╭──

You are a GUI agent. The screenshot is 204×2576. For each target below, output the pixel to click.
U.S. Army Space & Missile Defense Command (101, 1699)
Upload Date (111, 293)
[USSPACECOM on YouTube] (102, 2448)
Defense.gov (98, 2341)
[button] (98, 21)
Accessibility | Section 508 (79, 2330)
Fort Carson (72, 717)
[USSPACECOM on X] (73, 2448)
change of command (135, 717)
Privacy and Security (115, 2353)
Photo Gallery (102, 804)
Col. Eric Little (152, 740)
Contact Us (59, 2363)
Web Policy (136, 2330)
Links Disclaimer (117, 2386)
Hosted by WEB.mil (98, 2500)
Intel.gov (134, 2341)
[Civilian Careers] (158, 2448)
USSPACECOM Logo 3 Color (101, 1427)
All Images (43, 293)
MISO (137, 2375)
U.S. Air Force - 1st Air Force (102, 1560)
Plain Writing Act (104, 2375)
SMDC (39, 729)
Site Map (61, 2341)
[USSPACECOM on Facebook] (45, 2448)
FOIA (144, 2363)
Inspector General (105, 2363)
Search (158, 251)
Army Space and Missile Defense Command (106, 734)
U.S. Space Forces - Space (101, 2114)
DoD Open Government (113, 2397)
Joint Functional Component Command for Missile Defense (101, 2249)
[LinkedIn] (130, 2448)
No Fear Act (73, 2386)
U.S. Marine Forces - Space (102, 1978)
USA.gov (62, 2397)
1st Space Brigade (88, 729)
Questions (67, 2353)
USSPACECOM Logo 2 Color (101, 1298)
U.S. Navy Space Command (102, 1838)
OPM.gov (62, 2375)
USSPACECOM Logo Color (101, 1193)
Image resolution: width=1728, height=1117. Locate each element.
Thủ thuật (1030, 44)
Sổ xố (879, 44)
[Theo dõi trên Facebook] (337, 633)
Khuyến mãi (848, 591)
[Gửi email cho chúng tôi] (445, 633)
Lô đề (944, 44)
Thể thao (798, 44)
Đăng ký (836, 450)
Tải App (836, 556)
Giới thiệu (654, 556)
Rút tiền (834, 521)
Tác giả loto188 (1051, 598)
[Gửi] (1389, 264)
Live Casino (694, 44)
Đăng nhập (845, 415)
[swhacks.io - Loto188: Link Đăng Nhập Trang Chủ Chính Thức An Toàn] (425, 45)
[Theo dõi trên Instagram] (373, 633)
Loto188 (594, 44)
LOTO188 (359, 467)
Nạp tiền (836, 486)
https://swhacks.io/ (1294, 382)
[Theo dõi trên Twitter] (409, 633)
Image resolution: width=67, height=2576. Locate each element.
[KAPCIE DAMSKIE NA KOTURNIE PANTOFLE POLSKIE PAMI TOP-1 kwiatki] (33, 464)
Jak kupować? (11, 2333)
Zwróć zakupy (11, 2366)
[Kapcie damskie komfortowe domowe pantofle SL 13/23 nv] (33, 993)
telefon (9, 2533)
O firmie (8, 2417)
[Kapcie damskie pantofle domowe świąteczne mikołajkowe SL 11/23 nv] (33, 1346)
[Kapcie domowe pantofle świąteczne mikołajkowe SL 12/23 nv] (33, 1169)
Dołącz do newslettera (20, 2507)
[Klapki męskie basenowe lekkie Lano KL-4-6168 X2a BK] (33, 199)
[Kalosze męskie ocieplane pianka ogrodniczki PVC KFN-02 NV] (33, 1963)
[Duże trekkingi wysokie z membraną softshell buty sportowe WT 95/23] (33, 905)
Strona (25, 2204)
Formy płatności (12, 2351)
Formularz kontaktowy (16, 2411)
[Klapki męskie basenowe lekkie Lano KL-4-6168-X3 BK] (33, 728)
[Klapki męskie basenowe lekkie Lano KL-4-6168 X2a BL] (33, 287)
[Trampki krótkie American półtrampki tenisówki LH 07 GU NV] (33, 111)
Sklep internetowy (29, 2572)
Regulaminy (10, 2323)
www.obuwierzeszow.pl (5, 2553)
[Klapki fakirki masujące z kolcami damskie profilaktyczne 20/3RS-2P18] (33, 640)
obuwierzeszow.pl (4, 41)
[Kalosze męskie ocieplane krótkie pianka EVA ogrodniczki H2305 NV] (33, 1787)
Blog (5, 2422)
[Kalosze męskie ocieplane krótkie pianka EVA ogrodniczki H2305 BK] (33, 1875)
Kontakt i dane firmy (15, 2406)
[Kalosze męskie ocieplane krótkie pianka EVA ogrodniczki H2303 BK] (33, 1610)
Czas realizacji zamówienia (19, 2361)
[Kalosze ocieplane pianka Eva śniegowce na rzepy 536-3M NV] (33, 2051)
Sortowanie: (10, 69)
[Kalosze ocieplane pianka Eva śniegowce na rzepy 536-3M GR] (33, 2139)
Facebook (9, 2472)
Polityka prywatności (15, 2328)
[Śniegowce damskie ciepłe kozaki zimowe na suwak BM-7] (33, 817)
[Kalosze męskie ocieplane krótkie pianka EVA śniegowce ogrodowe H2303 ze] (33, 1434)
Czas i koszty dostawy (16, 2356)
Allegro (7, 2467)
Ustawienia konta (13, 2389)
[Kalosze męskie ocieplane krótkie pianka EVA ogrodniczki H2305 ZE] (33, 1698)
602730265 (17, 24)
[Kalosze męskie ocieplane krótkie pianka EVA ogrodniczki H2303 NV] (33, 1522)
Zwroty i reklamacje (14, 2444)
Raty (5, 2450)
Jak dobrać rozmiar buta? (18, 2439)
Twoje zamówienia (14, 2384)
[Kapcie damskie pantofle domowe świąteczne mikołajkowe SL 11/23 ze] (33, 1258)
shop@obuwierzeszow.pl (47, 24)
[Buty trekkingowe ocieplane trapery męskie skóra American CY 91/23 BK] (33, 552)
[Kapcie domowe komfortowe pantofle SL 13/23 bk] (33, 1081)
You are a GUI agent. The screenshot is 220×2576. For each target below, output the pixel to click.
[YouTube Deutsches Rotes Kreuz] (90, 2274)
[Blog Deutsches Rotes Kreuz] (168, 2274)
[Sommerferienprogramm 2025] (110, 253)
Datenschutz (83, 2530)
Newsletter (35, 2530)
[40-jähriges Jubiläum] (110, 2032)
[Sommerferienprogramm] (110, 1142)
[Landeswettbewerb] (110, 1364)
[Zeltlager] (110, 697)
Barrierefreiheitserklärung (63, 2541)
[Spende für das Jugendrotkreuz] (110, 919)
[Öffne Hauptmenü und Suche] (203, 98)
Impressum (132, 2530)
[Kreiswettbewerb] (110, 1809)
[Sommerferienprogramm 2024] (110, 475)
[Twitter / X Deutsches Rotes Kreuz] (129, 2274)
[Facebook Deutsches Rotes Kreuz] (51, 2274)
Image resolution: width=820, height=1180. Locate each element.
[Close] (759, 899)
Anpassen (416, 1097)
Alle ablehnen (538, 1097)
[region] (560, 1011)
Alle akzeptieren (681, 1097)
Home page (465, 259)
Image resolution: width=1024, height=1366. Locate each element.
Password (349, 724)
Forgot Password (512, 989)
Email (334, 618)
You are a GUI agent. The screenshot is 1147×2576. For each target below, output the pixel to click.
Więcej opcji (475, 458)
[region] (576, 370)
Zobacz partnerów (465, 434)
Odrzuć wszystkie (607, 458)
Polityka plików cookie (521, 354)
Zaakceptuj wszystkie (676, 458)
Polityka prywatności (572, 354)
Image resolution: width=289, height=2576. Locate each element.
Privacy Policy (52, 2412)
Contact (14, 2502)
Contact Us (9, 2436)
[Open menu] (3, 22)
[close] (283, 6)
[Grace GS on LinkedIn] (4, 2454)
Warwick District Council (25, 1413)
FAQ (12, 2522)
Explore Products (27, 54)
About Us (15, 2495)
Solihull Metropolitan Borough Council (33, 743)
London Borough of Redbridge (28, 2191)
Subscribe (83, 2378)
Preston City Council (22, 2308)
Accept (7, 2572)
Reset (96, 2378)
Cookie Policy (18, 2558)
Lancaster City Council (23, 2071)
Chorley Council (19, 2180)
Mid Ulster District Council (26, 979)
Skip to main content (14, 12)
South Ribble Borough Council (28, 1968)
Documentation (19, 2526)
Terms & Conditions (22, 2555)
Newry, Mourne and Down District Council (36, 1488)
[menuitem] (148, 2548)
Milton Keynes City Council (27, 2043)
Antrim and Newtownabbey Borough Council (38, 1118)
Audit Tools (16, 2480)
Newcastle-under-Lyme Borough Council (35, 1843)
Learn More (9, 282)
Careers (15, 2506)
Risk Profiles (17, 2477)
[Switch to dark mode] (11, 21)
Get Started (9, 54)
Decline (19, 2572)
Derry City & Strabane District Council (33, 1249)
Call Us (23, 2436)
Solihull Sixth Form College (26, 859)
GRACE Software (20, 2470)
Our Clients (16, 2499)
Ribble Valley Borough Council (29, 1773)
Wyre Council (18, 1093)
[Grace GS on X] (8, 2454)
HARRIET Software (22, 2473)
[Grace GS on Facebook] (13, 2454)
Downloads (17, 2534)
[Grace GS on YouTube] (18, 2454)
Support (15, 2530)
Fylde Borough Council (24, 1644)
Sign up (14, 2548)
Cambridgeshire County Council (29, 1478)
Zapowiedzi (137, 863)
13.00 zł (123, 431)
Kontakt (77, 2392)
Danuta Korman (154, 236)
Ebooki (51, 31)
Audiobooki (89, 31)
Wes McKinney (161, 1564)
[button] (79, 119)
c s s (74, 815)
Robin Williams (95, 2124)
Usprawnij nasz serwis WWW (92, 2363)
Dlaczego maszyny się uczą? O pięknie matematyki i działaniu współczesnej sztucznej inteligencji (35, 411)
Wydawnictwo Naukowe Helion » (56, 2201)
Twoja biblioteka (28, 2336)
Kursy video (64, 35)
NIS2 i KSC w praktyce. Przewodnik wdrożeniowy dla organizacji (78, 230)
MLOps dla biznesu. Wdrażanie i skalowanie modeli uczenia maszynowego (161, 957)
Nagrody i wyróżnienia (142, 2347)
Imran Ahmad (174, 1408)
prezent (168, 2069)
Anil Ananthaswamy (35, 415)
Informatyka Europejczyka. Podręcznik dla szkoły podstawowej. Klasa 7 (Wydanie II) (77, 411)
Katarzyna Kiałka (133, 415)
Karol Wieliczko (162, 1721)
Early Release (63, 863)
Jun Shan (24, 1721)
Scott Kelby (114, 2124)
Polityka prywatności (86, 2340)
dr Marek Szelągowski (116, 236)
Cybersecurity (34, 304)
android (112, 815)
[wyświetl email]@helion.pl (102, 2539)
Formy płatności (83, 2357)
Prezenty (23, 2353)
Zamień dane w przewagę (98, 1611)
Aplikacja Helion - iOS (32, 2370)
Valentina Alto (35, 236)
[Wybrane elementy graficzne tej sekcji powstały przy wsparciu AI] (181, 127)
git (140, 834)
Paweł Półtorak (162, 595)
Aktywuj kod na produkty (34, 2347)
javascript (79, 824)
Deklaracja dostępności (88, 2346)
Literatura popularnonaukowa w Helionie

╰──

• [Exercise prompt] Retype, in the same exact form, the lines of the material above from the line holding "HARRIET Software (22, 2473)" through the line holding "Kursy video (64, 35)".

• [Answer to this problem]
HARRIET Software (22, 2473)
[Grace GS on Facebook] (13, 2454)
Downloads (17, 2534)
[Grace GS on YouTube] (18, 2454)
Support (15, 2530)
Fylde Borough Council (24, 1644)
Sign up (14, 2548)
Cambridgeshire County Council (29, 1478)
Zapowiedzi (137, 863)
13.00 zł (123, 431)
Kontakt (77, 2392)
Danuta Korman (154, 236)
Ebooki (51, 31)
Audiobooki (89, 31)
Wes McKinney (161, 1564)
[button] (79, 119)
c s s (74, 815)
Robin Williams (95, 2124)
Usprawnij nasz serwis WWW (92, 2363)
Dlaczego maszyny się uczą? O pięknie matematyki i działaniu współczesnej sztucznej inteligencji (35, 411)
Wydawnictwo Naukowe Helion » (56, 2201)
Twoja biblioteka (28, 2336)
Kursy video (64, 35)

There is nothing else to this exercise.